Given a permutation p of length n, find its subsequence s1, s2, …, sk of length at least 2 such that: |s1−s2|+|s2−s3|+…+|sk−1−sk| is as big as possible over all subsequences of p with length at least 2. Among all such subsequences, choose the one whose length, k, is as small as possible. If multiple subsequences satisfy these conditions, you are allowed to find any of them. A sequence a is a subsequence of an array b if a can be obtained from b by deleting some (possibly, zero or all) elements.
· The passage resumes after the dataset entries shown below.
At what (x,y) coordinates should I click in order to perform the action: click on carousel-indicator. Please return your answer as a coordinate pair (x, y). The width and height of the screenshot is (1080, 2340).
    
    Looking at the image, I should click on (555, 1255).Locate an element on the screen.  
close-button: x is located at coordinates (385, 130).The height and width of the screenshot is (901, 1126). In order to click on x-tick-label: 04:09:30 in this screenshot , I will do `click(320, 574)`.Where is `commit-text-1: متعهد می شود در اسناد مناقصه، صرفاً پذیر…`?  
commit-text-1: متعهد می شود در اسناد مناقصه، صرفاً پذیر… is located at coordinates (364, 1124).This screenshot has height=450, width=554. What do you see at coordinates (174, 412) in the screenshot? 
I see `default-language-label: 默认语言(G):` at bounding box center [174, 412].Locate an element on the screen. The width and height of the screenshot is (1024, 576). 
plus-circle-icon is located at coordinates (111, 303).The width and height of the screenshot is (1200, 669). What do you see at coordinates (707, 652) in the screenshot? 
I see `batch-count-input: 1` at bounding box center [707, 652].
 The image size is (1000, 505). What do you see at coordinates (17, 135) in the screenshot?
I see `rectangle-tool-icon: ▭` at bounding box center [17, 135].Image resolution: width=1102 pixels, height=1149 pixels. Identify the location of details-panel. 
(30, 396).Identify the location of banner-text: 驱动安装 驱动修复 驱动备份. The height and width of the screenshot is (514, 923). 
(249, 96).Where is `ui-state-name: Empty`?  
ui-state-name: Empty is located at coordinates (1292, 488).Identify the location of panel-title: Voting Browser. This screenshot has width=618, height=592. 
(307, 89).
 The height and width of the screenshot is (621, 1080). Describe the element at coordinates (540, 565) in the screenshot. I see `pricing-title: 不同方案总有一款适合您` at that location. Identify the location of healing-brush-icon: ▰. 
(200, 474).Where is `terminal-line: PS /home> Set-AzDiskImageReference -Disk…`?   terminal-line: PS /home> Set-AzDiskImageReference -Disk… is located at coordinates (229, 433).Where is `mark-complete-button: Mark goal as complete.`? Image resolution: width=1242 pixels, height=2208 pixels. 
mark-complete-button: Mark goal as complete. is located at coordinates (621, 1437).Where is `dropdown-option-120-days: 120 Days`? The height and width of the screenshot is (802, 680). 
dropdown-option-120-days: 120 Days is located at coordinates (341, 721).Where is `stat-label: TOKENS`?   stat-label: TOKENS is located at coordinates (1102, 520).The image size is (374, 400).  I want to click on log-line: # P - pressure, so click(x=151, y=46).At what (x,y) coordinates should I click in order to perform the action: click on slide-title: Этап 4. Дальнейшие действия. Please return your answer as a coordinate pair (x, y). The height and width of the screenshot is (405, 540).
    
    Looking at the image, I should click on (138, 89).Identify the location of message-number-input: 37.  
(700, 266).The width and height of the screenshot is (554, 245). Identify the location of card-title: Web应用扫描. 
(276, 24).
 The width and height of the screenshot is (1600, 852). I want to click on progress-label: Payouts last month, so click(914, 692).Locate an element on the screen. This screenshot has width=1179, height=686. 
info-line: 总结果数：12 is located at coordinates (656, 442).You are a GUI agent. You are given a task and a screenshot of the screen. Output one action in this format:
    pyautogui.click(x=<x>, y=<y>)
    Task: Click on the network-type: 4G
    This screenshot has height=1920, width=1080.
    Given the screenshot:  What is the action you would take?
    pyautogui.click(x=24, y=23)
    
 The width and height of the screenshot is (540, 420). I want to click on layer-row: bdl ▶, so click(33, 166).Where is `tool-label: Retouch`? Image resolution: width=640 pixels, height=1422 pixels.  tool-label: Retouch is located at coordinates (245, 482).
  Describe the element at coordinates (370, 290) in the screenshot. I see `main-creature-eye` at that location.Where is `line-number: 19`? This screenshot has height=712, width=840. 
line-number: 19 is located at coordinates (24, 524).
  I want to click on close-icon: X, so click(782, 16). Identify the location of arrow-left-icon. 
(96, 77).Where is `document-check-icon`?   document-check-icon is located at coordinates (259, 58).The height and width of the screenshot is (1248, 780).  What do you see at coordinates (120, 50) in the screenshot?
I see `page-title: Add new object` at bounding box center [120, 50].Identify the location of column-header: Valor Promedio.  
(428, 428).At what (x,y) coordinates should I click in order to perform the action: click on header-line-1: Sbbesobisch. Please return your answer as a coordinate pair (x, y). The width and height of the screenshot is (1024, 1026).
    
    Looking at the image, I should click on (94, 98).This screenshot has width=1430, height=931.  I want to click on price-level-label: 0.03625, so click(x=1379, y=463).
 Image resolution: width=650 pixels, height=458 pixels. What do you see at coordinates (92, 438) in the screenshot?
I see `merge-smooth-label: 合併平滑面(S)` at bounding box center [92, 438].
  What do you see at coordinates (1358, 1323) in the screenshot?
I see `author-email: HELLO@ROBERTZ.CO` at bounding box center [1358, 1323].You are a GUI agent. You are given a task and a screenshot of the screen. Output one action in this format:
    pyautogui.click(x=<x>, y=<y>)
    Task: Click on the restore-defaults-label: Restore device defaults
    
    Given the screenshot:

A permutation of length n is an array of length n in which every element from 1 to n occurs exactly once.
Input
The first line contains an integer t (1≤t≤2⋅104) — the number of test cases. The description of the test cases follows. The first line of each test case contains an integer n (2≤n≤105) — the length of the permutation p. The second line of each test case contains n integers p1, p2, …, pn (1≤pi≤n, pi are distinct) — the elements of the permutation p. The sum of n across the test cases doesn’t exceed 105.
Output
For each test case, the first line should contain the length of the found subsequence, k. The second line should contain s1, s2, …, sk — its elements. If multiple subsequences satisfy these conditions, you are allowed to find any of them.
Example
input 2 3 3 2 1 4 1 3 4 2 output 2 3 1 3 1 4 2
Note
In the first test case, there are 4 subsequences of length at least 2: [3,2] which gives us |3−2|=1. [3,1] which gives us |3−1|=2. [2,1] which gives us |2−1|=1. [3,2,1] which gives us |3−2|+|2−1|=2. So the answer is either [3,1] or [3,2,1]. Since we want the subsequence to be as short as possible, the answer is [3,1].
不难发现,当数组中存在连续的3个数且存在单调性时(如:123、321),我们可以删除三个数中间的数,这样得到的结果是一样的。 如: 1 2 3–> |1-2|+|2-3|=2。 删除中间数 1 3 --> |1-3|=2。 还有,如果两个相邻的数是相等的,则也可以删除其中一个。 这样,我们就可以找出a[]中所有的长度在3以上且具有单调性的子串,删除中间的数,只保留两头的两个数。最后剩下的数列即为答案。 这道题的思路很简单,我感觉这道题的难点其实是写代码。。。。